Zaczynali jak cover band
Iron Maiden, Stryper i Angel Witch, teraz już mają na swoim koncie
dwa albumy, z czego ostatni zatytułowany „The Prophecy” to
prawdziwa uczta dla tych co żyć nie potrafią bez mieszanki
heavy/power metalu. O jaki zespole mowa? Forensick, który
działa od 2010 r i nie jest to kolejny niemiecki zespół,
który odstrasza topornością. Tutaj mamy do czynienia z czymś
zupełnie innym.

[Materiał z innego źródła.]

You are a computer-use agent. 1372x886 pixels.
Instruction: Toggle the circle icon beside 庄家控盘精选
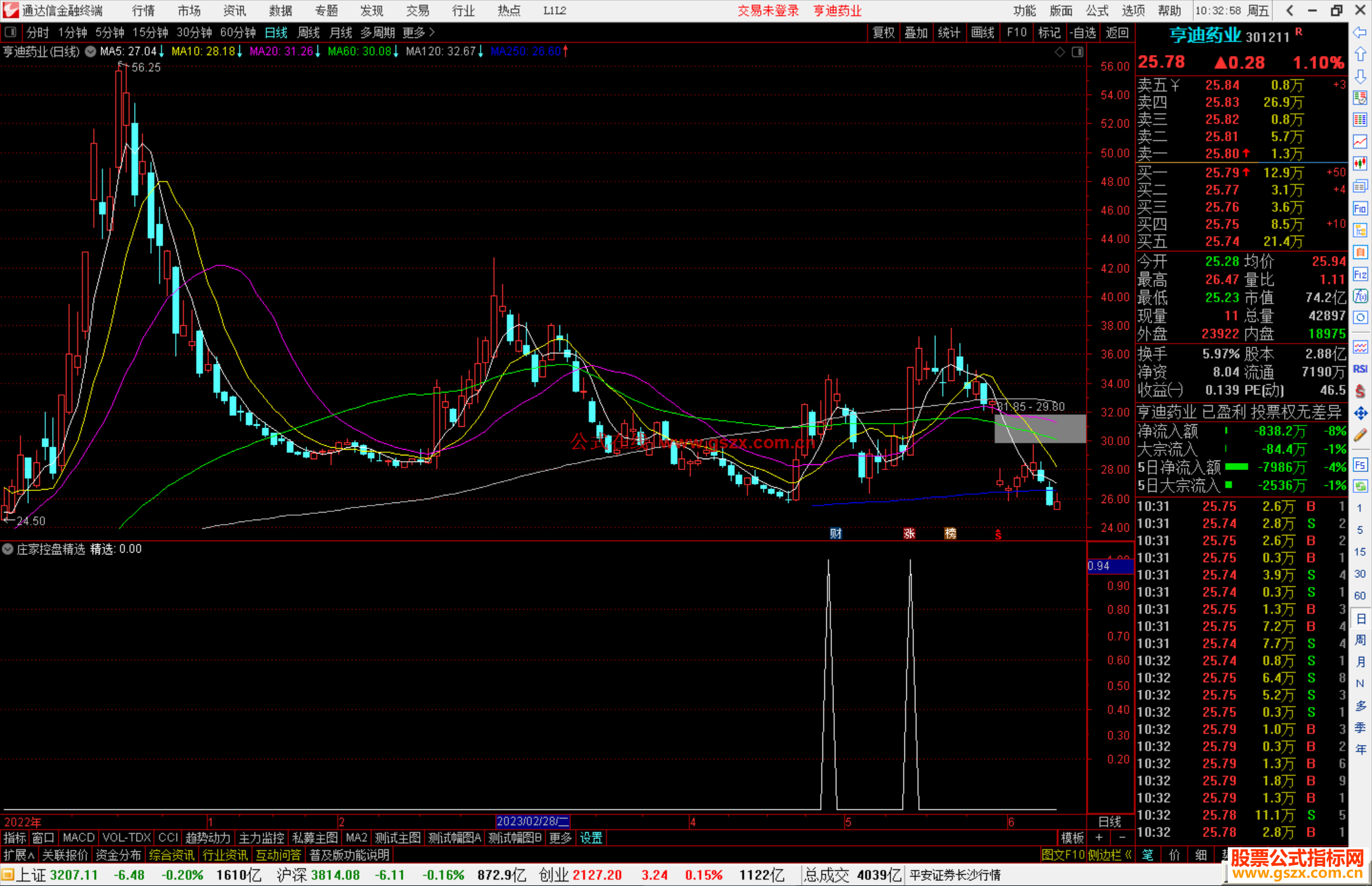(x=8, y=549)
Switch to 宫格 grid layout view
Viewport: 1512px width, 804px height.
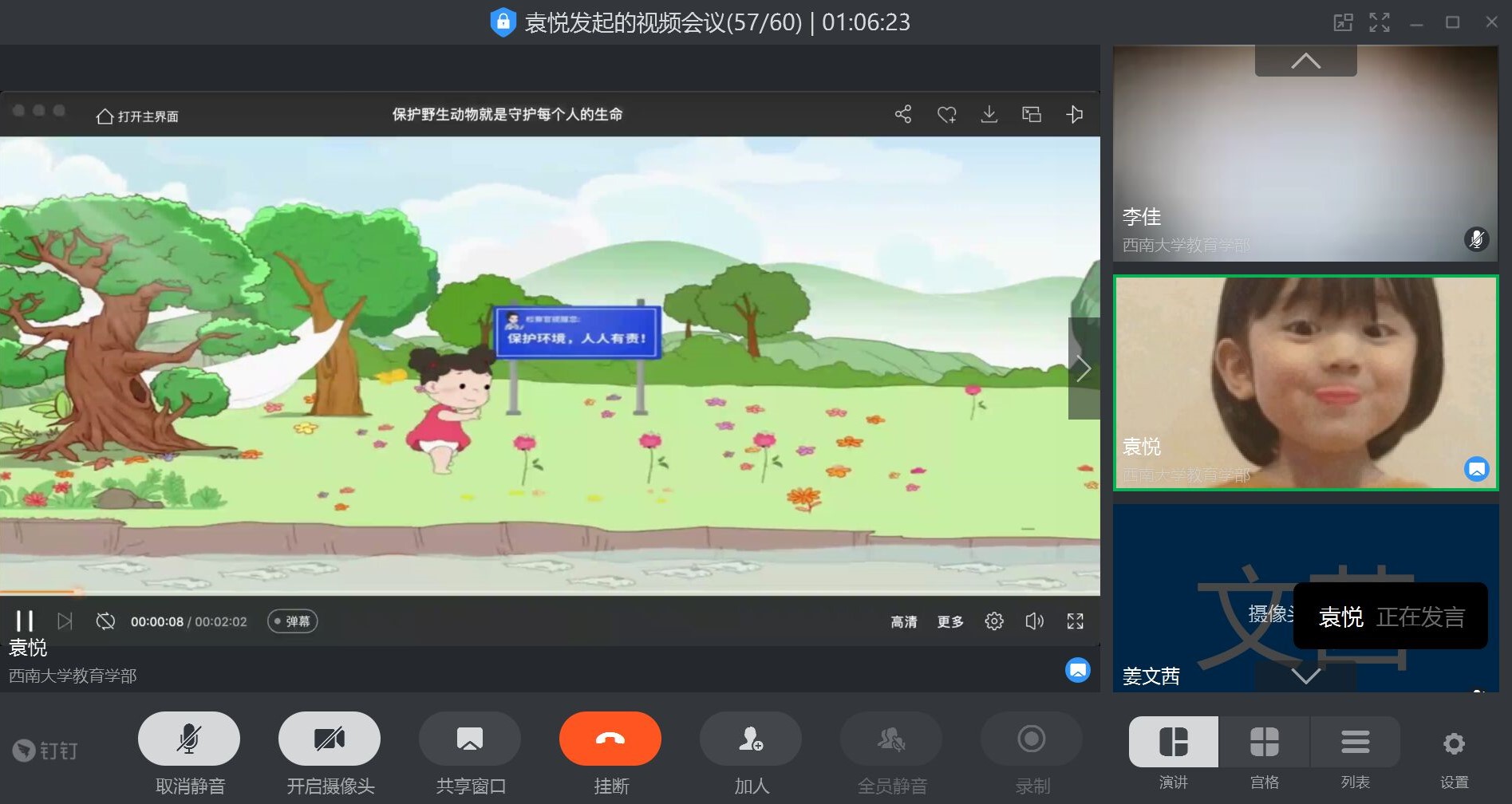click(x=1264, y=743)
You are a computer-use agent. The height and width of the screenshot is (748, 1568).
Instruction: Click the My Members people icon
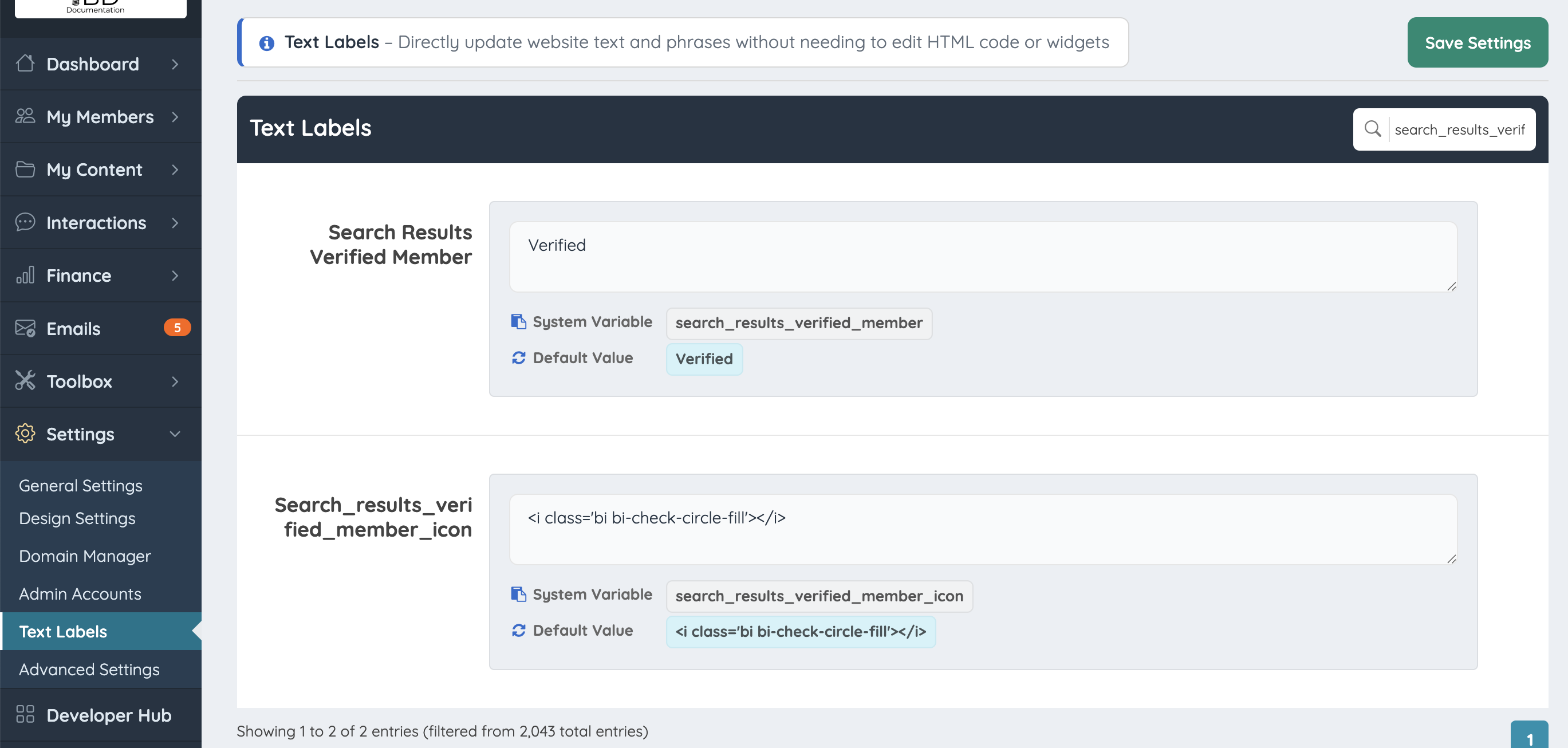25,116
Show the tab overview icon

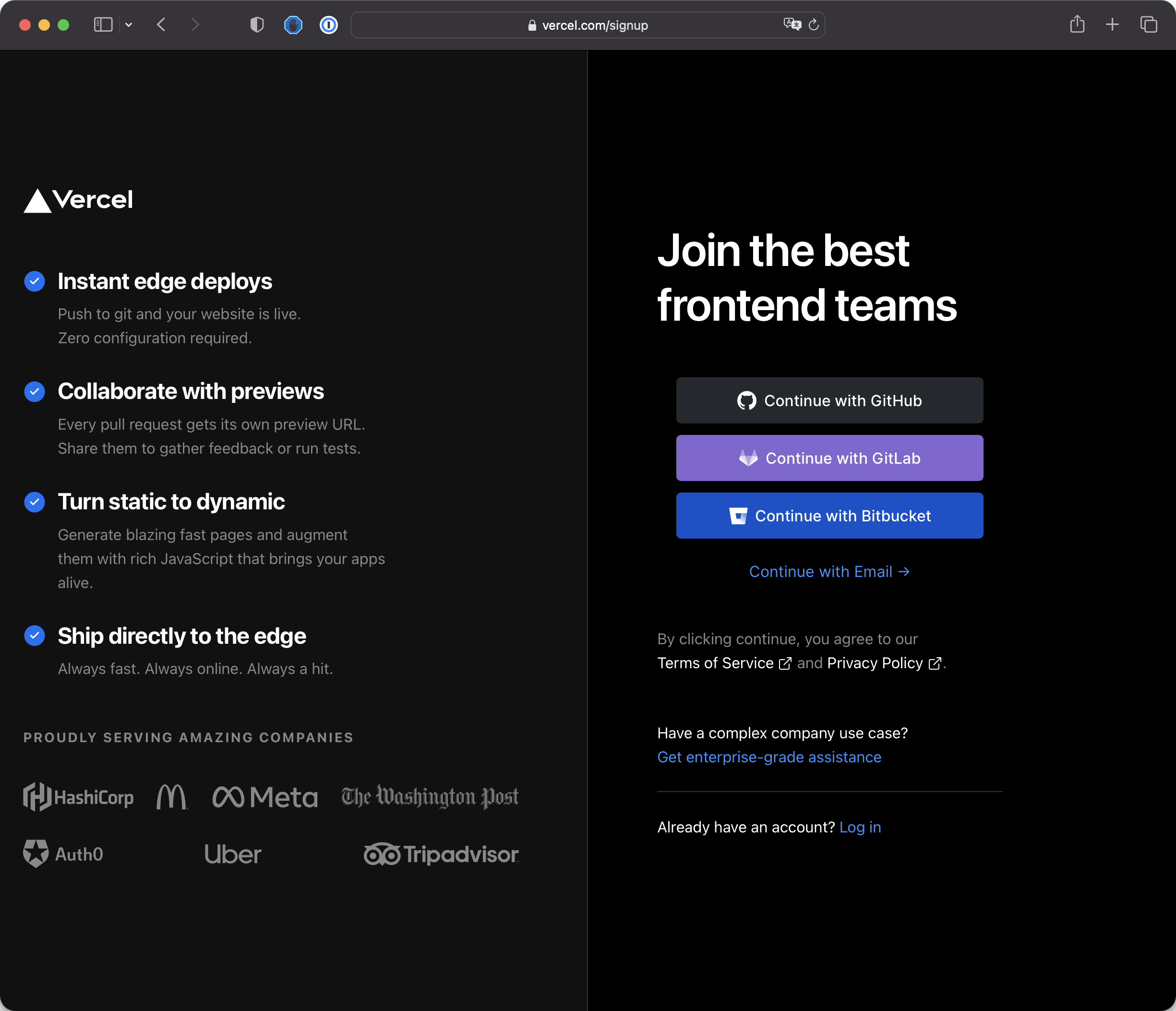tap(1148, 25)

Forensick to formacja, która gra prosty,
bardzo przystępny heavy metal z domieszką power metalu, ale tez i
NWOBHM. Słychać, że fascynuje ich okres lat 80, twórczość
Iron Maiden, Judas Priest, Helloween i Angel Witch. Może swoim style
przypominają poniekąd inne młodzieńcze zespoły, które
grają w stylu lat 80 i mam tutaj na myśli choćby Enforcer czy
White Wizzard. Jednak czy to jest coś złego? Z pewnością nie i
właściwie Forensick trzeba docenić za naprawdę udany album
zawierający właśnie taki rodzaj muzyki. Jeżeli jesteś
słuchaczem, który ceni sobie mocny, zadziorny riff, ciekawe
melodie i klimat lat 80, to jest to płyta dla Ciebie. Zespół
oferuje niezapomniane przeżycia i kilka ciekawych utworów.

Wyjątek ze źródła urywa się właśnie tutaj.